# [Problem to solve]
Among the entries, find each line that includes the string "beside" and list it.

Records excerpted from a collection:
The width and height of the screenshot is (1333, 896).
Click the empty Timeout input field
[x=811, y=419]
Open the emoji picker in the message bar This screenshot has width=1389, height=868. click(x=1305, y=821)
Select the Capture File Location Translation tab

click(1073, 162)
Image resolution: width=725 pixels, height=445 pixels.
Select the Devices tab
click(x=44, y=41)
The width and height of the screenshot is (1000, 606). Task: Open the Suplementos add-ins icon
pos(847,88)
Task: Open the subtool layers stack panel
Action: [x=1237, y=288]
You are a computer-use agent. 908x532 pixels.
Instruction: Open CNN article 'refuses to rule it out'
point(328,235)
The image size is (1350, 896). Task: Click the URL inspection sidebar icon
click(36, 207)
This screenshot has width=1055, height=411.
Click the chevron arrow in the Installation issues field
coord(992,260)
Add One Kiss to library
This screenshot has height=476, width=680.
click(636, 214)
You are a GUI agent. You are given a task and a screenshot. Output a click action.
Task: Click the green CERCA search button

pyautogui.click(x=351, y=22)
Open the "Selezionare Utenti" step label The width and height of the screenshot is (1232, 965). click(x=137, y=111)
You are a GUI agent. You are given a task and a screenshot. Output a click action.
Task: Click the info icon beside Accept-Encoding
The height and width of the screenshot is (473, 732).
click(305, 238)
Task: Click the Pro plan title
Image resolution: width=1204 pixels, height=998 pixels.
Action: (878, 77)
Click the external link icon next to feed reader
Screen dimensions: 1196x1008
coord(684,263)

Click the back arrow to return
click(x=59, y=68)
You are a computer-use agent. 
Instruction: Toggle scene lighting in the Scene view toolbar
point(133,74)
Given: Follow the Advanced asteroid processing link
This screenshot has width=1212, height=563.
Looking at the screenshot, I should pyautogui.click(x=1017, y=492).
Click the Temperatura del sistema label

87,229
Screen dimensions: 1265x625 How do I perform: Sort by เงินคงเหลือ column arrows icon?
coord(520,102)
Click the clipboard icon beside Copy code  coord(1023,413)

# [Task result]
Task: Click the info icon beside Accept-Encoding
Click the clipboard icon beside Copy code  coord(1023,413)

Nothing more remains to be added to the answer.